Le taux d'activité dans Charlevoix tourne autour de 50 à 52 %, alors que celui de la Capitale-Nationale avoisine les 60 %. «Avant de se tourner vers l'immigration, ce que nous ferons, c'est inévitable, on veut explorer dans notre cour, épurer vraiment le potentiel de main-d'oeuvre dans la région pour dénicher par exemple un retraité qui voudrait travailler deux jours par semaine ou encore une mère de famille qui a terminé d'élever ses enfants», explique Bruno Turcotte, directeur général du Centre local d'emploi (CLE).Comme dans Portneuf
L'organisme vient de signer une entente de 100 000 $ avec la Chambre de commerce de Charlevoix pour réaliser l'opération
Je - jonction emploi, projet qui s'étendra sur neuf mois à partir de janvier. «Ça s'est fait dans Portneuf et l'an dernier, nous l'avons aussi fait pour la santé avec des résultats intéressants», disait M. Turcotte.
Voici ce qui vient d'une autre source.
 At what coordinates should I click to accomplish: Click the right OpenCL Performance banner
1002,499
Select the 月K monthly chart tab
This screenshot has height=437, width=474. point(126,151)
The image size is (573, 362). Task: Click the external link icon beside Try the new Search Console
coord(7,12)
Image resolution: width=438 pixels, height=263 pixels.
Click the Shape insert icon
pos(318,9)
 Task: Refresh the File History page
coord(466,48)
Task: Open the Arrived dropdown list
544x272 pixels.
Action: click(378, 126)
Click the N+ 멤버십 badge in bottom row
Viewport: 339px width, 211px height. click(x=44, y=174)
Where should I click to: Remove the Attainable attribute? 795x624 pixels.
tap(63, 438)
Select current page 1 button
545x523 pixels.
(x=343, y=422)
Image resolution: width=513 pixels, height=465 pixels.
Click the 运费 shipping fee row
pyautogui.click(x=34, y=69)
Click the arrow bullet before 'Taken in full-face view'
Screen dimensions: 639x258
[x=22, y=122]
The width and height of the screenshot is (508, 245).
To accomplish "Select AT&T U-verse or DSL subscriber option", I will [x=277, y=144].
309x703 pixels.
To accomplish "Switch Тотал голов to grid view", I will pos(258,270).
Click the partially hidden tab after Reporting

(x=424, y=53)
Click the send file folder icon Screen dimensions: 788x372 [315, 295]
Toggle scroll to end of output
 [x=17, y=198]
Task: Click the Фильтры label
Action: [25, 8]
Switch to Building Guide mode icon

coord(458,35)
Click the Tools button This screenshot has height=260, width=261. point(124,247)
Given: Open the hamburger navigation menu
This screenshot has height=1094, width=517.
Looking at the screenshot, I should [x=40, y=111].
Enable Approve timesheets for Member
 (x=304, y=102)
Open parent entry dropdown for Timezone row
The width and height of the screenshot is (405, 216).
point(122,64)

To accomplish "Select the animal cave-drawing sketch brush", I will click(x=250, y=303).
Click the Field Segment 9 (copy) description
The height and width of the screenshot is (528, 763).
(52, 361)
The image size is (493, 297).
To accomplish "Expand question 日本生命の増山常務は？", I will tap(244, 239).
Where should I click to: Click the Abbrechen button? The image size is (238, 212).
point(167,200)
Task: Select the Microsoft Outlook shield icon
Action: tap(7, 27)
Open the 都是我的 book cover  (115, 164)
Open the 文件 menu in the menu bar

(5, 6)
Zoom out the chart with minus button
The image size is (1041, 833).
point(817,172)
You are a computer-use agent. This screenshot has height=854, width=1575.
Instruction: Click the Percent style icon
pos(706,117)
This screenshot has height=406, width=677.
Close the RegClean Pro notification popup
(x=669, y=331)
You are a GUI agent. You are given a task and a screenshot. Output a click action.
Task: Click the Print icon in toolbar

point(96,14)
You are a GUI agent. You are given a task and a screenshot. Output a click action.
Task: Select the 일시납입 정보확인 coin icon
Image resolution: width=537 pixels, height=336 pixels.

Le projet a pour principal objectif «d'optimiser l'utilisation des compétences disponibles dans la région». Le corollaire est la mise en place de conditions visant à convaincre, attirer et bien utiliser les habiletés des personnes sans emploi. En bout de ligne, on espère mettre à la disposition des employeurs un répertoire des ressources humaines disponibles à l'emploi afin de bonifier le bassin de travailleurs. Rappelons que Charlevoix montre un bilan démographique négatif dû principalement au vieillissement de la population, d'une part, et à l'exode des jeunes, combiné à un indice de fertilité trop bas, d'autre part.